Riprendiamo la serie Free Book.

Anche questa un’opera mai pubblicata, rimasta con me per molti anni. È un testo particolare, forse persino difficile da collocare, perché vive in quello spazio sottile tra ciò che conosciamo e ciò che non sappiamo spiegare.

Avevo diciotto anni quando ne scrissi la prima stesura.

In questi mesi sono tornato tra quelle pagine, le ho rilette con gli occhi di oggi e ho riscritto molto, cercando però di non perdere ciò che apparteneva allo sguardo di allora.

Ne è nato qualcosa di diverso.

Più maturo, certamente.

Ma con ancora dentro il ragazzo che, tanti anni fa, aveva immaginato per la prima volta una città che non esiste.

Forse.


Varen è una città immaginaria.

Non compare su alcuna carta geografica, non appartiene a nessuno Stato e ogni riferimento a luoghi realmente esistenti è puramente accidentale.

Almeno, questo è ciò che risulta dalle mappe.

Per il resto, non posso garantire nulla.


I

CENTOTTANTASEI METRI

A Varen le strade avevano tutte una misura.

Era una delle cose di cui la città andava inutilmente fiera.

Esistevano targhe di ottone agli angoli degli edifici più antichi, mappe ripiegate nei cassetti degli alberghi, planimetrie municipali conservate sotto vetro e una quantità spropositata di documenti capaci di stabilire con precisione dove cominciasse una proprietà, dove terminasse un marciapiede e a chi appartenessero perfino certi muri che nessuno avrebbe mai pensato di reclamare.

Varen misurava tutto.

Forse perché, come molte città, temeva ciò che non riusciva a contare.

Quella mattina pioveva da prima dell’alba.

Non forte.

Una pioggia sottile, quasi amministrativa, che sembrava avere ricevuto il permesso di cadere senza disturbare nessuno.

Sui binari del tram l’acqua formava due righe lucide.
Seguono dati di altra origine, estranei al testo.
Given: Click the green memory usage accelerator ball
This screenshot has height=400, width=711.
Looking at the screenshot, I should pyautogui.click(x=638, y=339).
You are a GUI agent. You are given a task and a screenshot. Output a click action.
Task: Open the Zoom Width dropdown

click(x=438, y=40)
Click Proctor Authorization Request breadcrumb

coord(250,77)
Le automobili passavano lasciando un fruscio breve, le grondaie gocciolavano sulle tende dei negozi ancora chiusi e dalle finestre dei primi piani arrivavano piccoli quadrati di luce.
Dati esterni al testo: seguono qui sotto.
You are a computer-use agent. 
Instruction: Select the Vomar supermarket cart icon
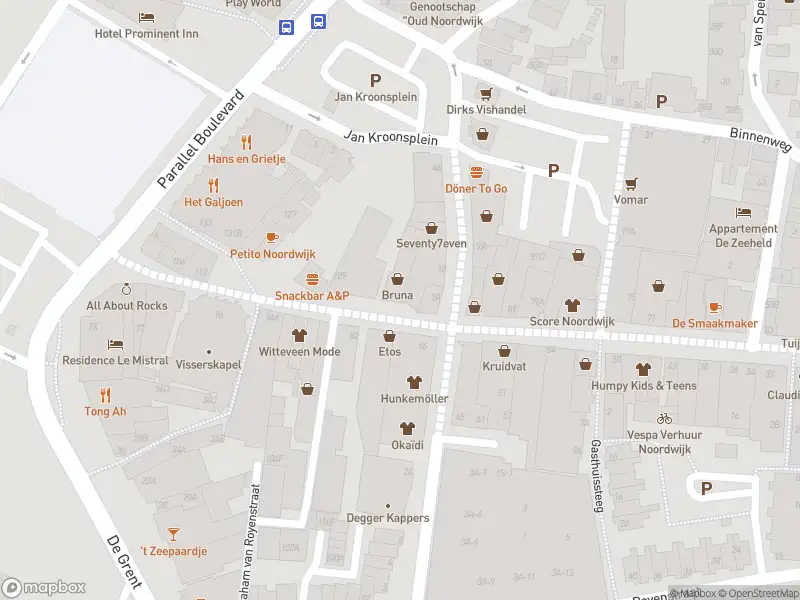click(x=630, y=183)
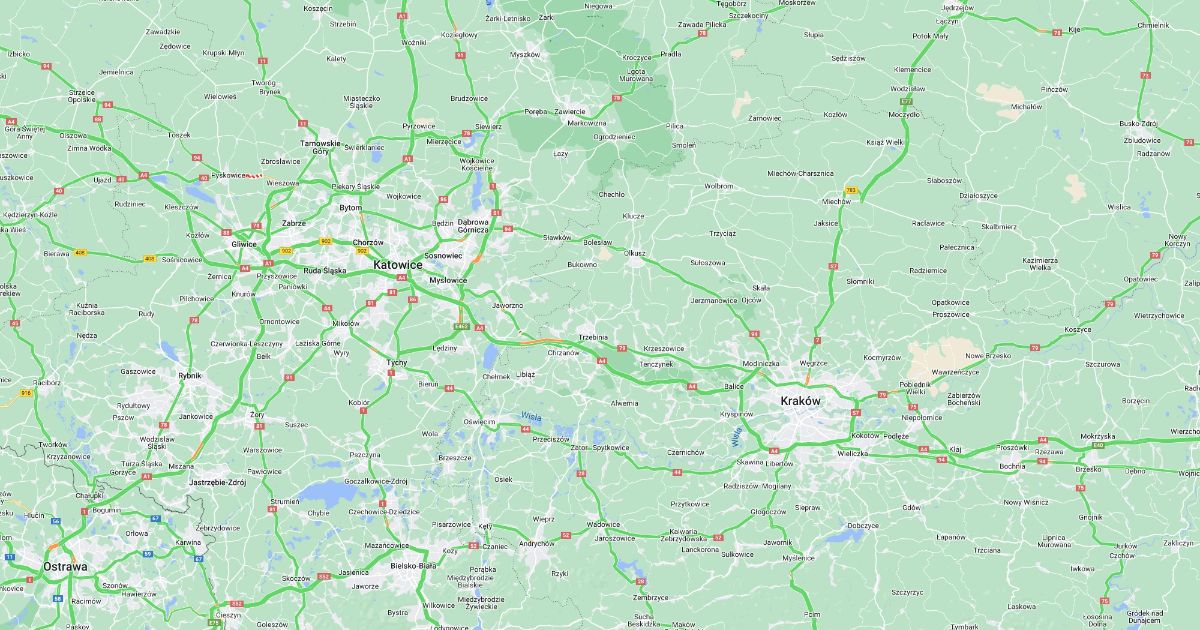Image resolution: width=1200 pixels, height=630 pixels.
Task: Select the 45 road shield north of Racibórz
Action: tap(15, 323)
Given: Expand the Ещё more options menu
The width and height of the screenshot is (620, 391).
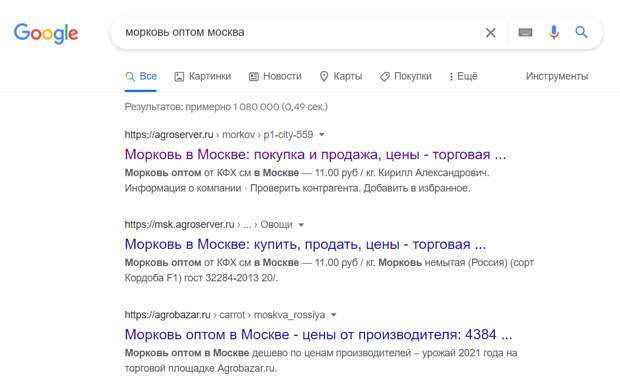Looking at the screenshot, I should 463,76.
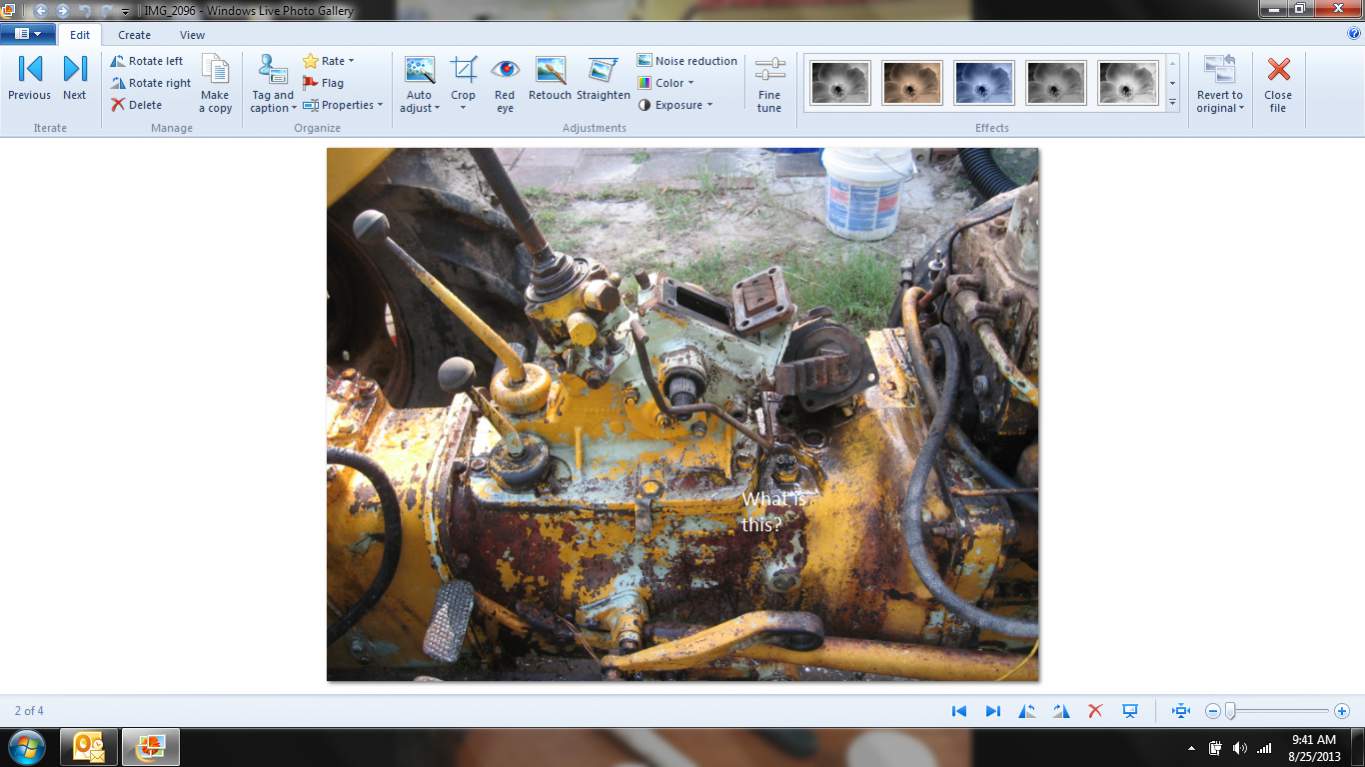
Task: Click the zoom slider handle
Action: tap(1230, 711)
Elias Venn uscì dal portone alle sette e diciassette.

Non alle sette e un quarto.

Alle sette e diciassette.

Da nove anni abitava al numero 14 di Rosenstrasse e da nove anni impiegava esattamente undici minuti per raggiungere la fermata.

Non era metodico.

Almeno, sosteneva di non esserlo.

Era semplicemente un uomo al quale piaceva sapere quanto occupassero le cose.
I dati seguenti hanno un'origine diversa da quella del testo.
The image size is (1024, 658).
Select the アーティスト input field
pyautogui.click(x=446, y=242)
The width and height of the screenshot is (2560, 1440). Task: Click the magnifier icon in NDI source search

Aveva trentasette anni, un cappotto scuro che avrebbe dovuto sostituire due inverni prima e l’abitudine di infilare il pollice sinistro sotto l’orlo della tasca quando camminava.

La panetteria all’angolo aveva già acceso le luci.

Elias rallentò.

Dietro il vetro appannato, la signora Korda stava disponendo il pane sugli scaffali. Prese una pagnotta, la guardò, cambiò idea e la mise più in alto.

Elias bussò con una nocca.

Lei si voltò.

Indicò l’orologio.

Lui sollevò entrambe le mani.

La donna scosse la testa sorridendo.

Erano chiusi.

Ogni mattina ripetevano la stessa scena.

Ogni mattina Elias fingeva di essersene dimenticato.

Il tram arrivò mentre attraversava la strada.

Corse gli ultimi metri, salì dalla porta posteriore e rimase in piedi nonostante ci fossero diversi posti liberi.

Il vetro era freddo.

Ci appoggiò due dita.

Varen scivolava dall’altra parte.

Palazzi color cenere.

Balconi di ferro.

Un uomo che trascinava fuori le sedie di un caffè.

Una ragazza sotto un ombrello giallo.

Un cane fermo davanti a una pozzanghera come se dovesse prendere una decisione importante.

Elias sorrise.

Il tram svoltò.

La ragazza scomparve.

Alle sette e cinquantadue entrò nell’Ufficio Cartografico Municipale.

L’edificio occupava l’ala orientale dell’ex Palazzo delle Dogane, una costruzione severa che sembrava essere stata progettata da qualcuno contrario alle conversazioni. Corridoi lunghi, porte alte, pavimenti di pietra consumati al centro.

Elias lavorava al terzo piano.

Sezione Revisione Topografica.

Il nome faceva sembrare importante un lavoro che, nella maggior parte dei giorni, consisteva nel correggere errori commessi da persone morte da molto tempo.

Appoggiò il cappotto alla sedia.

Accese la lampada.

Sulla scrivania c’erano tre fascicoli.

Quello sopra portava una striscia rossa.

DISTRETTO IV — RETTIFICA 47/B

Elias lo aprì.

— Ti prego, dimmi che oggi non esci. —

La voce arrivò dalla porta.

Mara Kessler teneva una tazza con entrambe le mani.

Aveva quarant’anni, forse quarantuno. Elias non glielo aveva mai chiesto. Portava i capelli corti e possedeva quella particolare capacità di guardare qualcuno facendo sembrare evidente che avesse già capito la metà delle cose che lui non aveva ancora detto.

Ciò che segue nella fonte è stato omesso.